薔薇

ラブ&ポップの薔薇のレビュー・感想・評価

ラブ&ポップ(1998年製作の映画)
-
庵野秀明監督。
90年代の渋谷、急遽“トパーズの指輪”を買うために援助交際に手を出す女子高生を描く。

庵野秀明監督としては『新世紀エヴァンゲリオン』、いわゆる旧劇までのエヴァの次の作品。そして村上龍の原作通りのストーリーになっているのが分かる。

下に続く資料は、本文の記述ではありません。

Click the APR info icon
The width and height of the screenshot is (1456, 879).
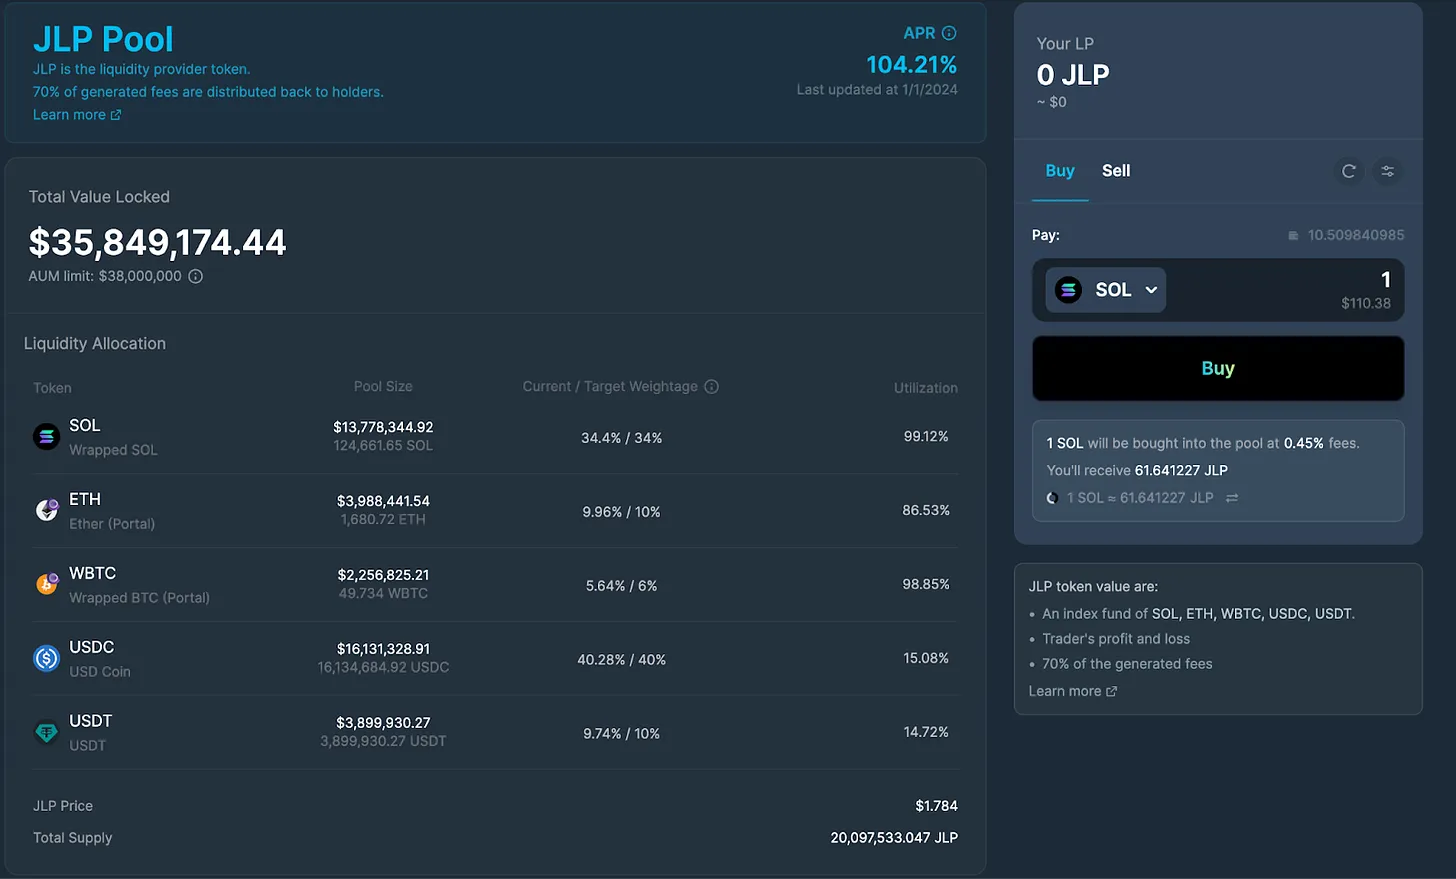[x=949, y=33]
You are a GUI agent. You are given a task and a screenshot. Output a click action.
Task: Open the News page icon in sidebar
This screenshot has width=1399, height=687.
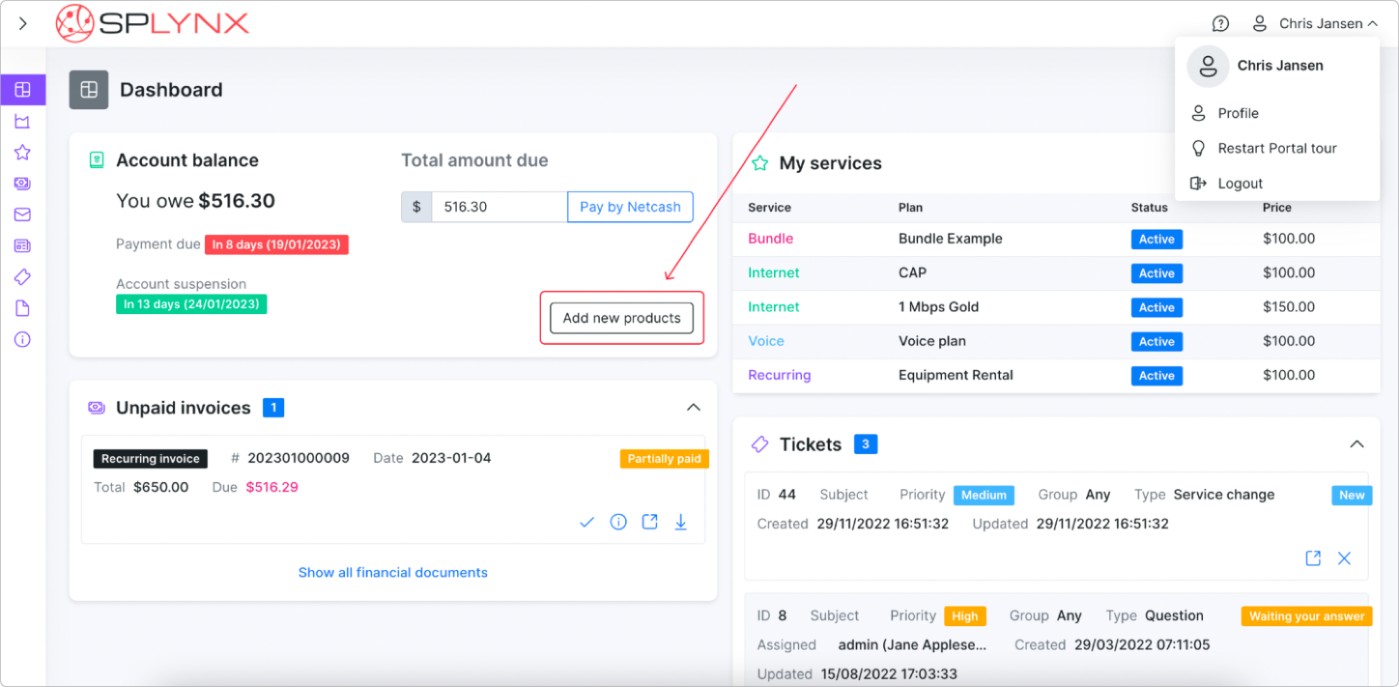pos(22,245)
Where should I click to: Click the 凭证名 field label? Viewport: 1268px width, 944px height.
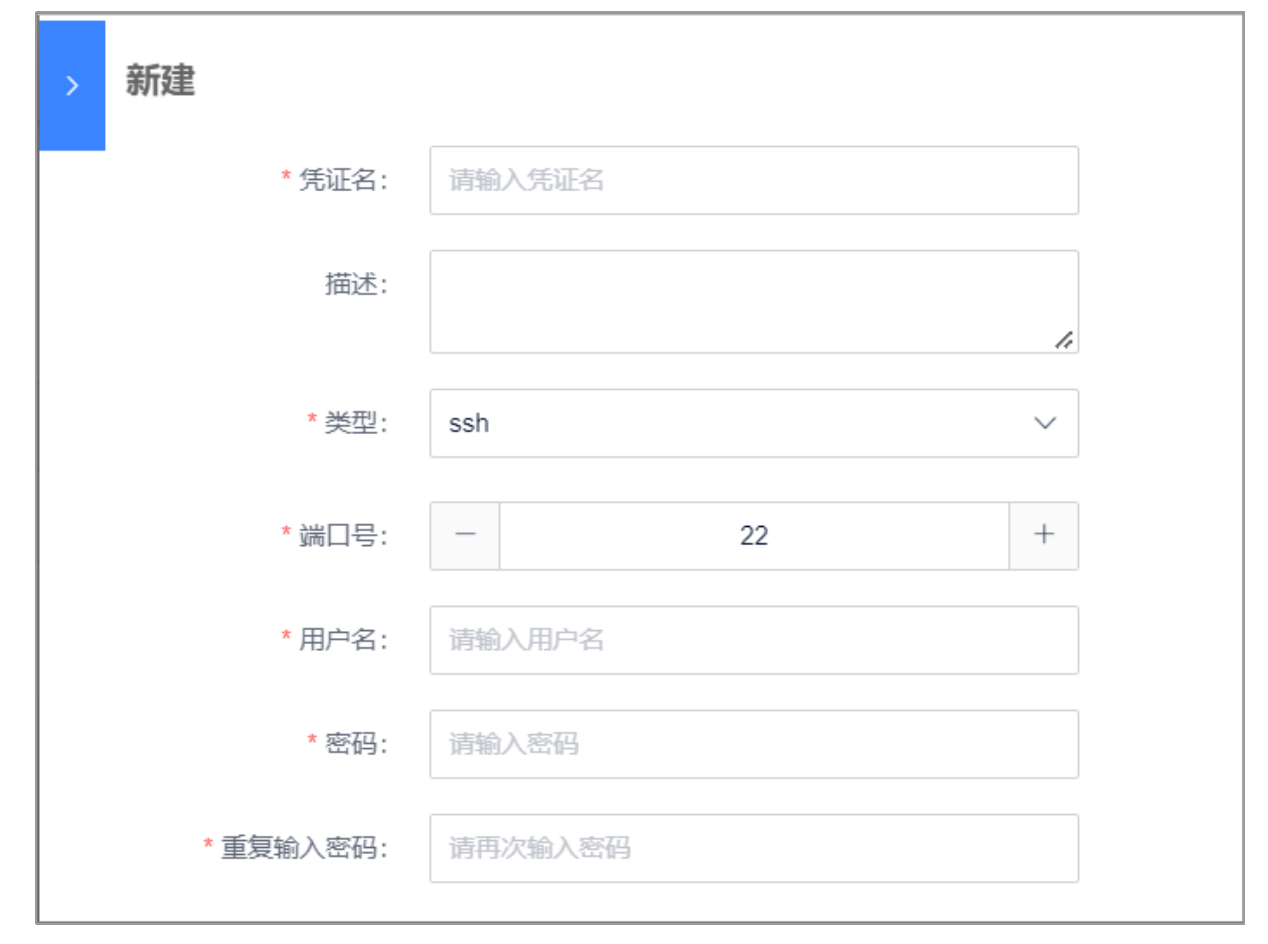[x=343, y=181]
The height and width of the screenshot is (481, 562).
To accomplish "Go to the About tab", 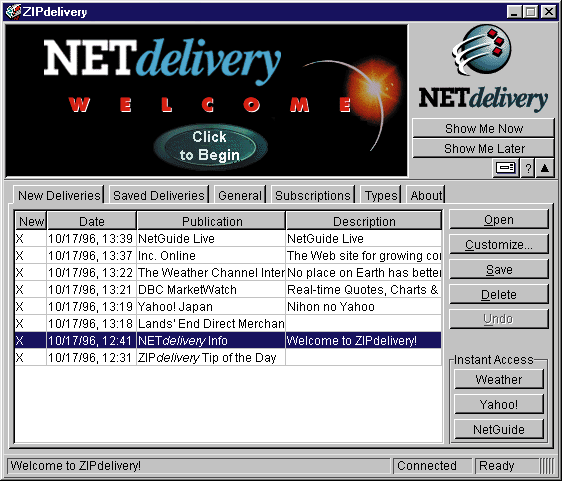I will coord(426,195).
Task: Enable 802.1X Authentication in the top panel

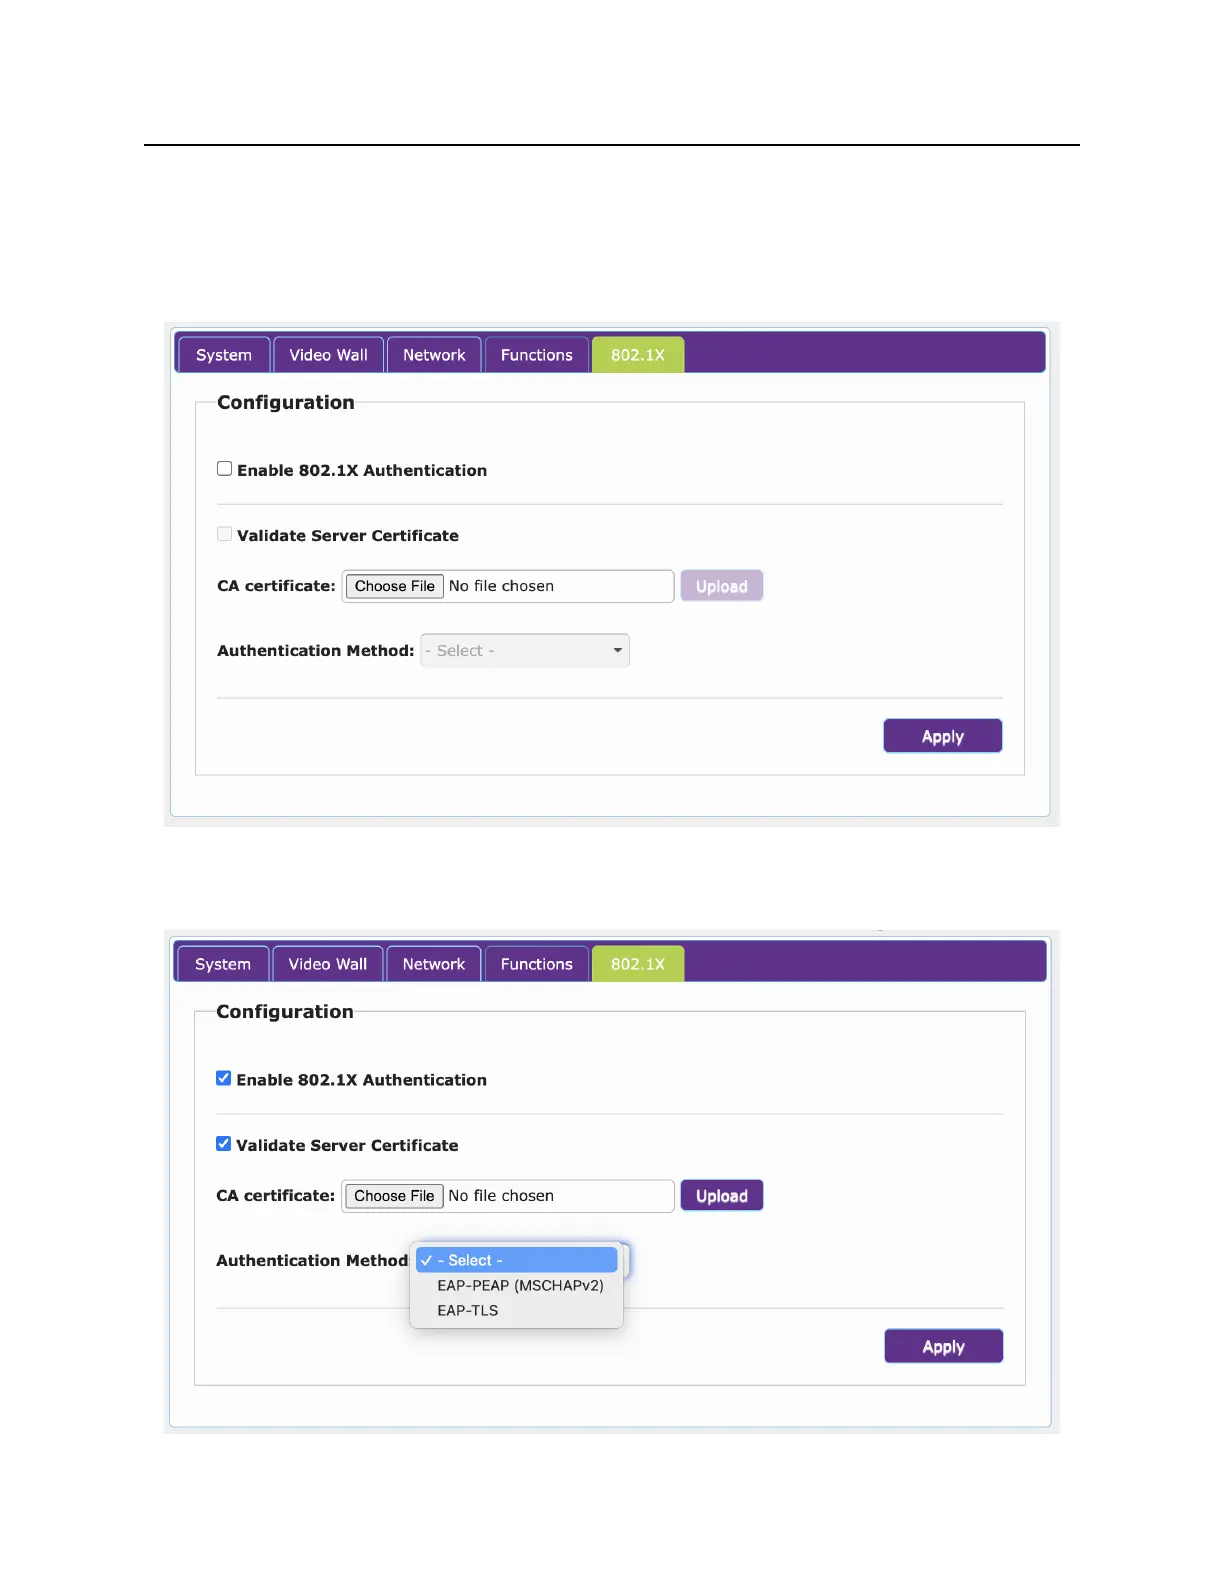Action: coord(225,469)
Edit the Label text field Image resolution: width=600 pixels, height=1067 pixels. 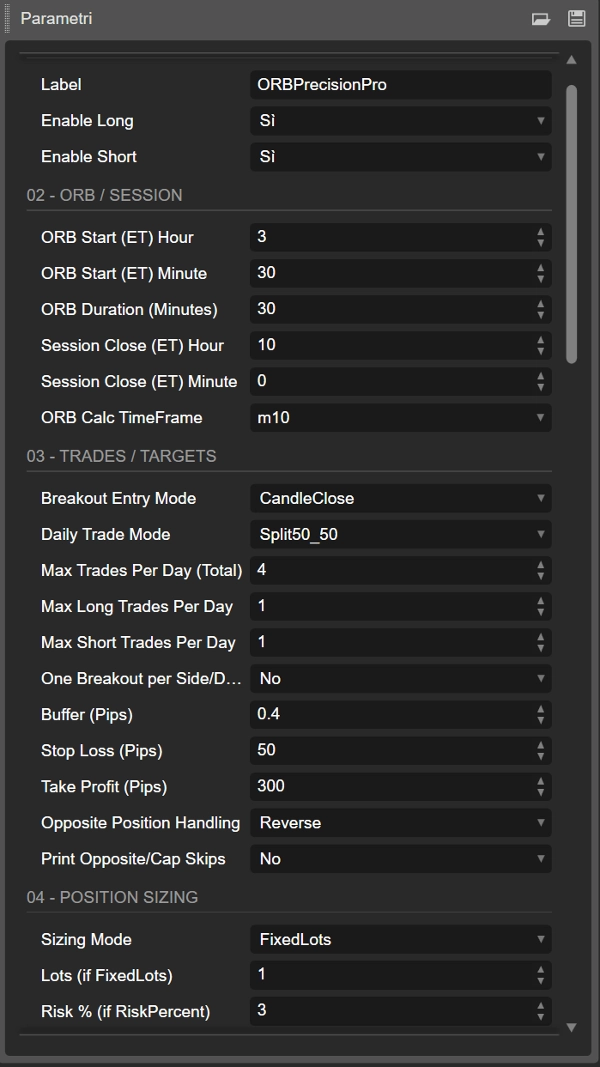click(400, 84)
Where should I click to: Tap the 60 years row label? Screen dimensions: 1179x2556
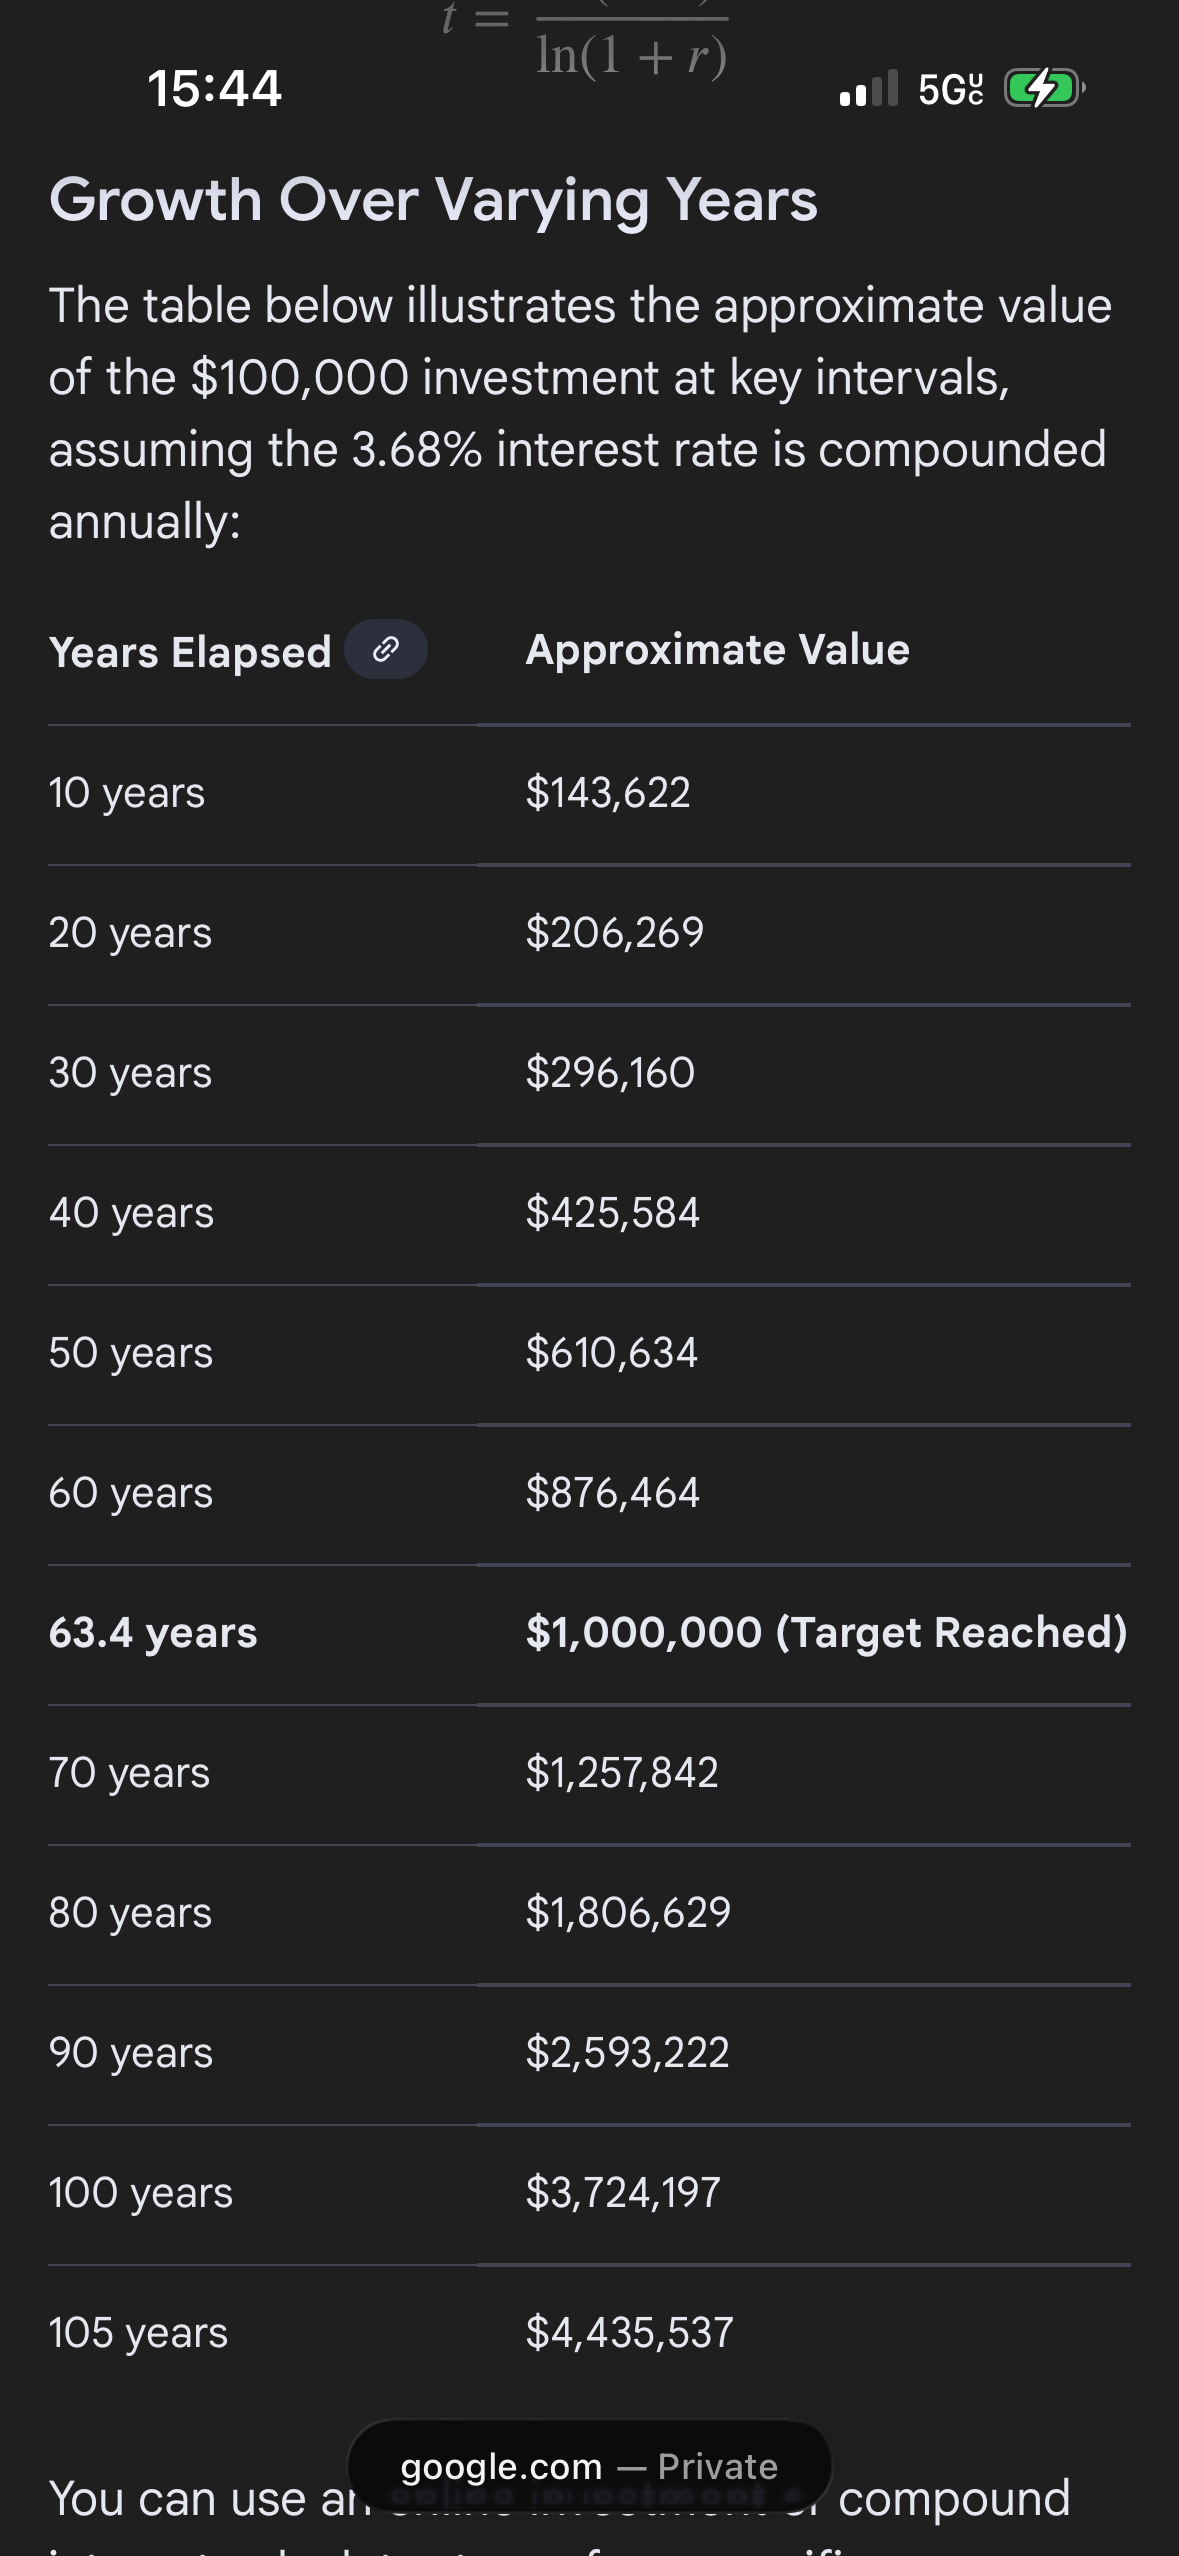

とにかく画面はずっと変。手持ちカメラの撮影は当たり前のように作用して、それに加えて会話の節々でカットを変えるという独特の手法。文字は使いまくりで、時間も刻まれる。ここらへんはエヴァンゲリオンから変わらない部分。

物語も『新世紀エヴァンゲリオン』に酷似している。シンジくんのように自己が欠落している主人公が、自己を補完するまでの物語。欲する為にえぐられていく10代の姿と当時の渋谷の姿の相乗効果は凄まじい。援助交際という問題をテーマにしてるのも加わって。

当時、庵野秀明はとにかくオタクが大っ嫌いだったんだなってのが伝わる映画でもある。あのGEOのシーンは気持ち悪すぎる。さらには、浅野忠信演じるオタクの造詣は監督の投影にも見える。夢の世界に呪われて抜け出せない彼が、裕美に説教をするあの場面は名シーン。

庵野秀明監督と都市の相乗効果、強烈な時代の匂い、少女の心理がどれも作用し合う映画。裕美が自己肯定を達成した後のそれらが詰まったエンディングがなんだかんだ一番良いシーンだった。エヴァの最終回のまんまとも言えそう。